▶ [Problems to work on]:
**a)** Answer these questions using the passage on Unicode and programming-language identifiers:
(i) What usual definition for identifiers does it give?
(ii) Which two kinds of changes in character categorization does the writer expect?
(iii) Which website might a compiler need to access?
**b)** Carry on the passage about Unicode and programming-language identifiers, starting right after its final sentence.

▶ [Document]:
********************
I don't think this is a problem in practice. E.g. if a language uses the
usual definition for identifiers (first letter, then letters/digits),
you end up with a language that changes its definition on the whims of
the Unicode consortium, but that's less of a problem than one might
think at first.

I'd expect two kinds of changes in character categorization: additions
and corrections. (Any other?)

Additions are relatively unproblematic. Existing code will remain valid
and retain its semantics. The new characters will be available for new
programs.
There's a slight technological complication: the compiler needs to be
able to look up the newest definition. In other words, for a compiler to
run, it needs to be able to access http://unicode.org, or the language
infrastructure needs a way to carry around various revisions of the
Unicode tables and select the newest one.
********************
[Items from a data source]

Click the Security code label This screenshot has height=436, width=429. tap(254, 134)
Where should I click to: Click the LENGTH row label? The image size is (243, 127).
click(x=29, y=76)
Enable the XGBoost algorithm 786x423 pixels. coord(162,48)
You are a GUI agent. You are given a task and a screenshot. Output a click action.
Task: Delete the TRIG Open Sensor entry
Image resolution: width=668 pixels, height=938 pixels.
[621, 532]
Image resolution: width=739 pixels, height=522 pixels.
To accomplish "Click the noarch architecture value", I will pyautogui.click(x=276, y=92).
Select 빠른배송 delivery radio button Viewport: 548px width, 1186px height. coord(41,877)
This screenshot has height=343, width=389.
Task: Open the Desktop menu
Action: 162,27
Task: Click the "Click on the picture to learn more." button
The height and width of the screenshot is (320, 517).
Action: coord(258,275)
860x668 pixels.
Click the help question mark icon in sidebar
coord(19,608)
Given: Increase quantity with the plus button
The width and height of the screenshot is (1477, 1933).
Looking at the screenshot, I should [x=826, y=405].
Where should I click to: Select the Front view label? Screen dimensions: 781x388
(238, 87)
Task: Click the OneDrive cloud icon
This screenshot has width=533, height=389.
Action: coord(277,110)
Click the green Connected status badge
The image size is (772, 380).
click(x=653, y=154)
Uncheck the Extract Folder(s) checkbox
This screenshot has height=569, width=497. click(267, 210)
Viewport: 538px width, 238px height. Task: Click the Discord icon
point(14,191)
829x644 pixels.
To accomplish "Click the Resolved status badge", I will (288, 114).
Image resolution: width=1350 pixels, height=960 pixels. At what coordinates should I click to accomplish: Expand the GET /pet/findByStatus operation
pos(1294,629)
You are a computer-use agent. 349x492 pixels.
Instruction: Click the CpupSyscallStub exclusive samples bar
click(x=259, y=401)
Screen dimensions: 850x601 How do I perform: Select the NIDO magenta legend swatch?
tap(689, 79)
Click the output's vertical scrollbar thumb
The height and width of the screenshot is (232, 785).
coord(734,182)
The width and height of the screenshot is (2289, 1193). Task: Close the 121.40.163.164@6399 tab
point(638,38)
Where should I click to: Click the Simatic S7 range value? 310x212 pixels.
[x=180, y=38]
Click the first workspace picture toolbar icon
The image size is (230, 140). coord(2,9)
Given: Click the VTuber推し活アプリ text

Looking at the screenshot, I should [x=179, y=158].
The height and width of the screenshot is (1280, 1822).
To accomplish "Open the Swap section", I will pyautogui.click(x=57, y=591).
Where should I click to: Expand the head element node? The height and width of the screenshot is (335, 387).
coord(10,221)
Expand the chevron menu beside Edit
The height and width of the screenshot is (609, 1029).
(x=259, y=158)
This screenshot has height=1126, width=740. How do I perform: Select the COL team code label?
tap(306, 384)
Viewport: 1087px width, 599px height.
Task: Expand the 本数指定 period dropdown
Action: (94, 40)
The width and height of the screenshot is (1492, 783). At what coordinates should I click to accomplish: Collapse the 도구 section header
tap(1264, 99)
********************
▶ [Results by task]:
**a)**
(i) First letter, then letters/digits.
(ii) Additions and corrections.
(iii) http://unicode.org

**b)**
Corrections are technically more problematic, but then we can rely on
the common sense of the programmers. If the Unicode consortium
miscategorized a character as a letter, the programmers that use that
character set will probably know it well enough to avoid its use. It
will probably not even occur to them that that character could be a
letter ;-)


Actually I'm not sure that Unicode is important for long-lived code.
Code tends to not survive very long unless it's written in English, in
which case anything outside of strings is in 7-bit ASCII. So the
majority of code won't ever be affected by Unicode problems - Unicode is
more a way of lowering entry barriers.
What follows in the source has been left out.